“Now you take your lives in your hands,” continues the captain. “You’d better go in at night. You’re safer at the south end. But as you get near Haarlem, look out! The Spaniards have two or three galleys always off the Fuik.”
Taking the advice of their friends, and getting from them a bottle of spirits that cheers the two greatly, Haring and Guy set sail and speed across the Haarlem Lake to two small islands on the western side some four miles south of Haarlem.
There they lie until the night sets in once more, and then in the darkness, though they have a narrow squeak of it from a patrol galley, get in to the Fuik and land at one of the small forts built there to keep open communication between the lake and the leaguered city.

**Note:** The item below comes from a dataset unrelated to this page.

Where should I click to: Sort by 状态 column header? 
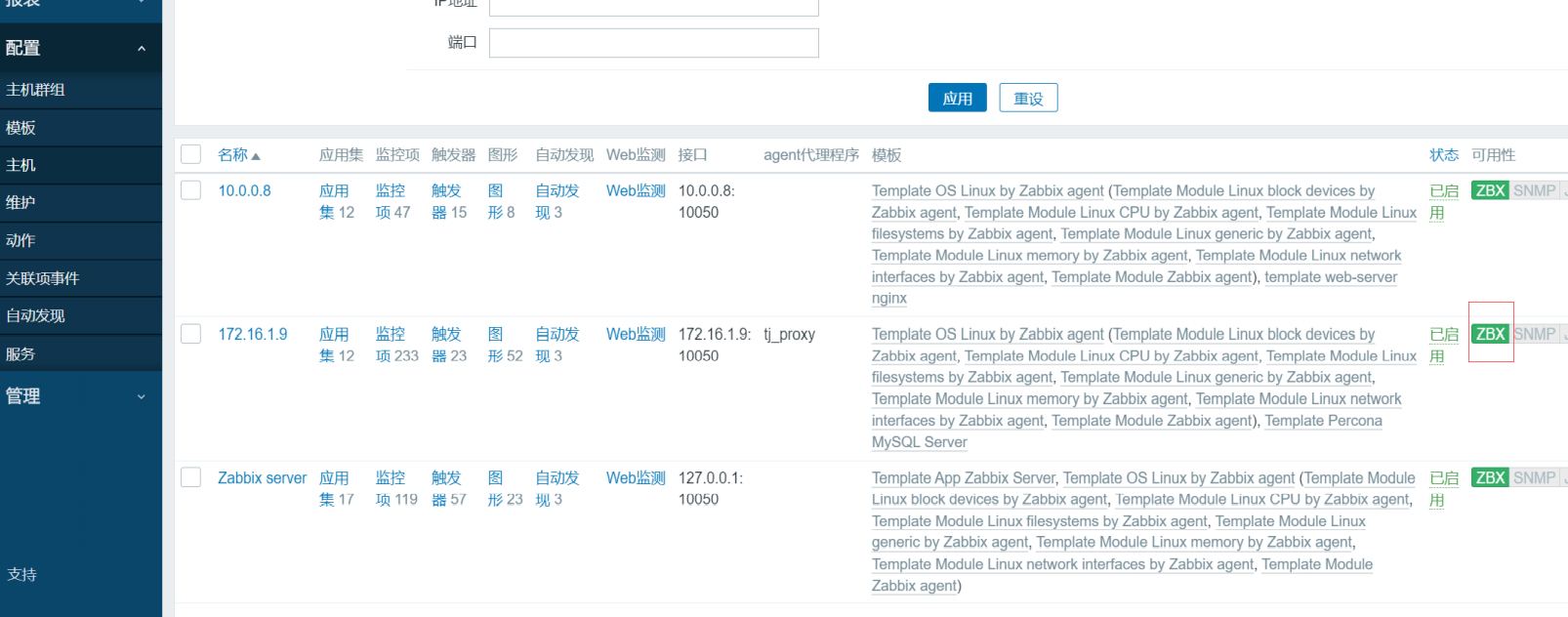(x=1444, y=155)
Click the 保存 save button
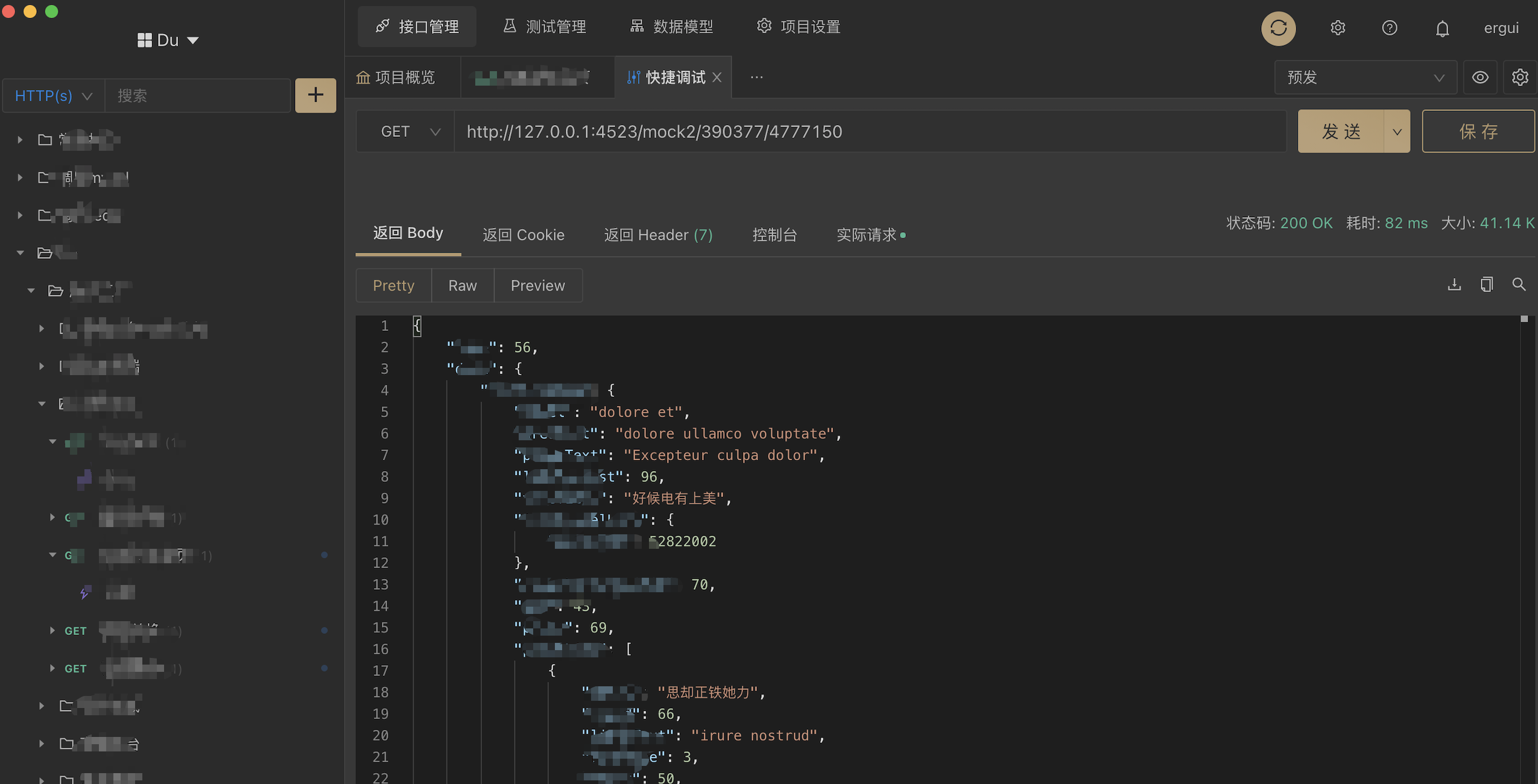The height and width of the screenshot is (784, 1538). [x=1478, y=131]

Here they are welcomed by a crowd of gaunt, hungry but determined-eyed citizens, who, under the stress of siege, have become more enduring than veterans. For all history shows that when the citizen rises to defend home and wives and children, no soldier is so enduring of hunger, of thirst, of wounds, of torture, as he who battles within sight of his roof-tree and returns each night from the horrors of war to caress his wife and little ones, the sight of whom makes him go forth again more desperate, more enduring, and more heroic for their kisses and their tears.
CHAPTER XVII.
ADVANCED WOMANHOOD IN 1573.
Such a welcome is given Guy and Haring as only the besieged, despairing and cut-off give to friends from the outer world. [[195]]
“You bring news of succor?” cries one Dutch burgher on guard.
“The Prince’s fleet is almost ready,” whispers another with anxious lips. “We have word by a carrier pigeon that he is fitting out an expedition by land.”